Sean Whitton writes ("Re: Bug#1121818: dgit sbuild fails to honour
--force-orig-source [and 1 more messages]"):
> On Wed 03 Dec 2025 at 11:54am GMT, Ian Jackson wrote:
> > I don't think that's true. In order to special case it, we'd need to
> > parse sbuild's options. But you can't reliable parse another
> > program's options because you don't know which arguments are option
> > values.
>
> Well, sbuild is documented to have only one positional argument, so I
> think it would be okay in this case.
But it might be an option value.
$ sbuild -c --force-ignore-source
...
E: --force-ignore-source: Chroot not found
More realistically, say:
sbuild --debbuildopts --force-ignore-source
I'm surprised that you're not aware of this problem, which generally
exists whenever you try to manipulate the arguments of another,
nonconsenting, program.
This is an instance of the ubiquitous quoting/unquoting problem, which
plagues computing systems so much.
Every program's command line is its own language, which is parssed by
its argument parser. This is workable because generally one is trying
to quote a known meaning into a set of arguments, and knowledge of the
meaning involves knowledge of how *that meaning* is represented.

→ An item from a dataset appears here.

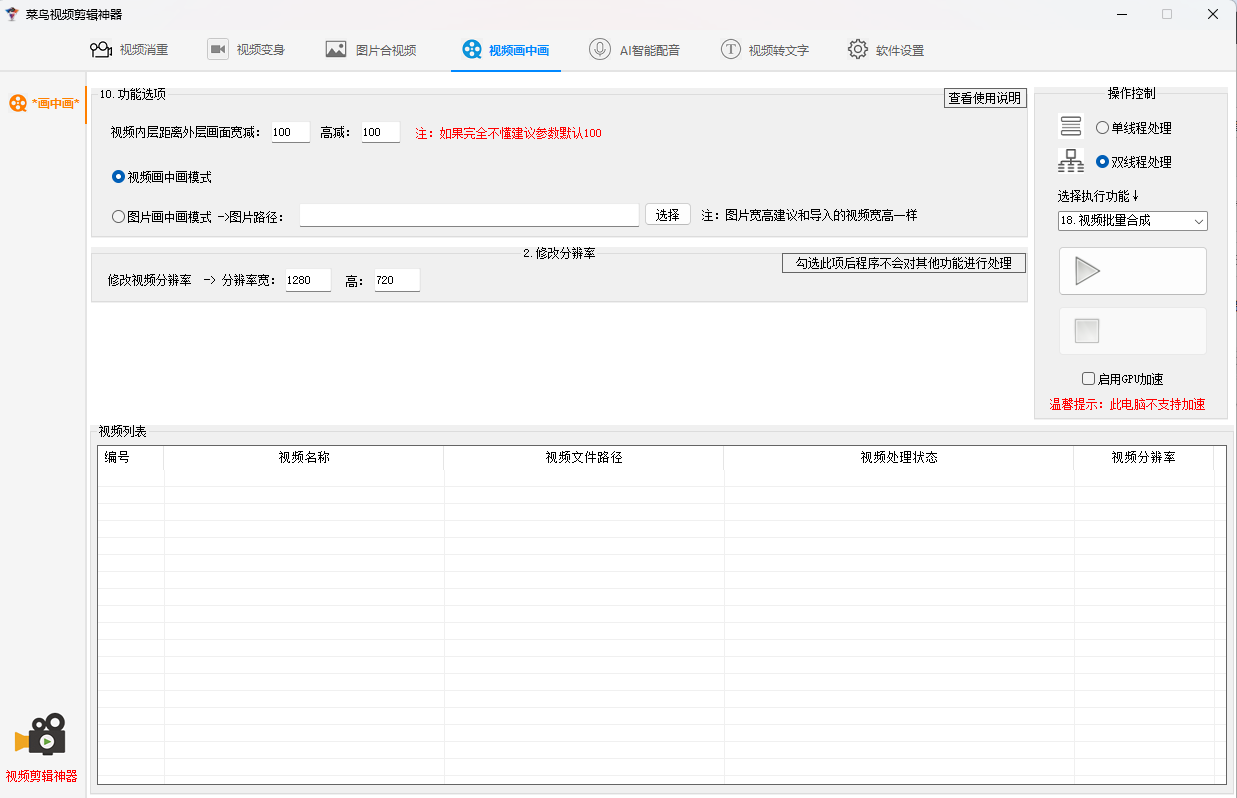The height and width of the screenshot is (798, 1237).
Task: Click the 视频消重 camera icon
Action: (101, 50)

To *modify* a set of arguments, in the general case, is not sound,
because you don't know the "lexical" structure. It's the same
fundamental error as trying to edit arbitrary HTML with regexps.
> Certainly it would be better to get rid of them. It's just that it's
> probably a very long way off. But perhaps not so far off that it is
> worth something complex to fix this bug, indeed.
Right.
Ian.
--
Ian Jackson <[email protected]> These opinions are my own.